Key Therapeutic Milestones
The first major therapeutic milestone occurred in 1934 when physician Mary Walker noted the similarity between MG symptoms and curare poisoning, which is reversed by physostigmine. She successfully treated an MG patient with physostigmine, a drug that improves neuromuscular transmission by inhibiting the enzyme that breaks down acetylcholine. This led to the development of longer-acting anticholinesterase inhibitors, such as pyridostigmine (Mestinon), which remain the first-line symptomatic treatment today.
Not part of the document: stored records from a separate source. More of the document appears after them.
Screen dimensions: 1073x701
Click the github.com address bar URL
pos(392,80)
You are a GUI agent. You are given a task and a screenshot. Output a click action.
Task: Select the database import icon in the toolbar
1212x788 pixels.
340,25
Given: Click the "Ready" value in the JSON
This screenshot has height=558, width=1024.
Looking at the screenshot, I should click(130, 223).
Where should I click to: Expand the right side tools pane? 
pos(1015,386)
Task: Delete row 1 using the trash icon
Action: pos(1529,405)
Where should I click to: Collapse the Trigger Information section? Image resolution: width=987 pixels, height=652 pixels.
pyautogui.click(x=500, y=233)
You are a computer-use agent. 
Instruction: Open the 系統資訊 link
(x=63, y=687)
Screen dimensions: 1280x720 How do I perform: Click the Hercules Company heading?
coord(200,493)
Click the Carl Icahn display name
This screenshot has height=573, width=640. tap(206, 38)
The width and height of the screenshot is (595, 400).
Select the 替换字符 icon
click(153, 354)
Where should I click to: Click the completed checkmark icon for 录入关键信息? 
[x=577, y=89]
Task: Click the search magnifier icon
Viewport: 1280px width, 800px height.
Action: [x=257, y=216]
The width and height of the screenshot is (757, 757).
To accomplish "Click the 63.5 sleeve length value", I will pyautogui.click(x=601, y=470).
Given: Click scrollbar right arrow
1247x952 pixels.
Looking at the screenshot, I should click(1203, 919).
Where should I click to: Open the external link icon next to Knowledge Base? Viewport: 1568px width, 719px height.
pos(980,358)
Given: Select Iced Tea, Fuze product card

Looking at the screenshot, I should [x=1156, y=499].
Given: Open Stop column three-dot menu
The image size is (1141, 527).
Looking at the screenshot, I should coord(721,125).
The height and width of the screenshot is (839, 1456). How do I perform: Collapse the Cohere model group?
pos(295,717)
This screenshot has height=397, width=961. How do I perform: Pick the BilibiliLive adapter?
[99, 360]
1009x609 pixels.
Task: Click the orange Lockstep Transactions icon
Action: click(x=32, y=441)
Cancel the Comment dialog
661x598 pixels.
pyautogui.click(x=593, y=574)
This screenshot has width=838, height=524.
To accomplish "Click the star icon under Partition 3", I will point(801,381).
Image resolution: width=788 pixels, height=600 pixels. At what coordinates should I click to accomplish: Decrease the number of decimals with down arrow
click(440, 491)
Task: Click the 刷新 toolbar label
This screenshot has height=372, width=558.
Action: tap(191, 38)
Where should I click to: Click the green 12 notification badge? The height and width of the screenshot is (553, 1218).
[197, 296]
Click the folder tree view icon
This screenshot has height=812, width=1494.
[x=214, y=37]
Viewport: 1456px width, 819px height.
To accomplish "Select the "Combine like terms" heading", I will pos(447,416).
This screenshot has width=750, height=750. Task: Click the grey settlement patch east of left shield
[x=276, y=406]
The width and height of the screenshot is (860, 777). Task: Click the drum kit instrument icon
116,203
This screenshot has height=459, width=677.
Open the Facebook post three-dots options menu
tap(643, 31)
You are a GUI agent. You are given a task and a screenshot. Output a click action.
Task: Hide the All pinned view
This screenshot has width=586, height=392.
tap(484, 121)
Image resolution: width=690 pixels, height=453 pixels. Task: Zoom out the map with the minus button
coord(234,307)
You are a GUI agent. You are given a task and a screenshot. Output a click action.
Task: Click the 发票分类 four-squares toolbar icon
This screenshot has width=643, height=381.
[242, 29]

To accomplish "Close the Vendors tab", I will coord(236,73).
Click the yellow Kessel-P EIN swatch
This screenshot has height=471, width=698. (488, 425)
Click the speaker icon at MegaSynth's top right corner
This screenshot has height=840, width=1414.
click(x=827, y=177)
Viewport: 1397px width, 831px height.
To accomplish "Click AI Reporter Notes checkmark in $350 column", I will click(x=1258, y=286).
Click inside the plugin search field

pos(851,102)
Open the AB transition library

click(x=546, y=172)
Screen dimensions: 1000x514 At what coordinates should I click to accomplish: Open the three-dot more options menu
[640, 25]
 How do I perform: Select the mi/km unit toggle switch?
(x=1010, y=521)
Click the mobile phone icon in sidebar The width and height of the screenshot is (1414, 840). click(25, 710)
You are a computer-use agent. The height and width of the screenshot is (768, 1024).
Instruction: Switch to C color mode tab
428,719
A second major treatment class, immunosuppressive agents, was introduced in the mid-20th century. Corticosteroids, such as prednisone, were used starting in the 1950s to suppress the underlying autoimmune attack. Other immunosuppressants like azathioprine were later integrated into treatment protocols for long-term disease management, helping to reduce the production of pathogenic antibodies.
Surgical intervention became a recognized therapeutic option with the refinement of thymectomy, the removal of the thymus gland. The procedure was established as a formal treatment in the 1930s and 1940s, notably by Alfred Blalock. Thymectomy can lead to sustained improvement or remission, even in patients without a thymoma. For acute, life-threatening exacerbations, rapid-acting immunotherapies emerged in the 1980s, including plasmapheresis and intravenous immunoglobulin (IVIg).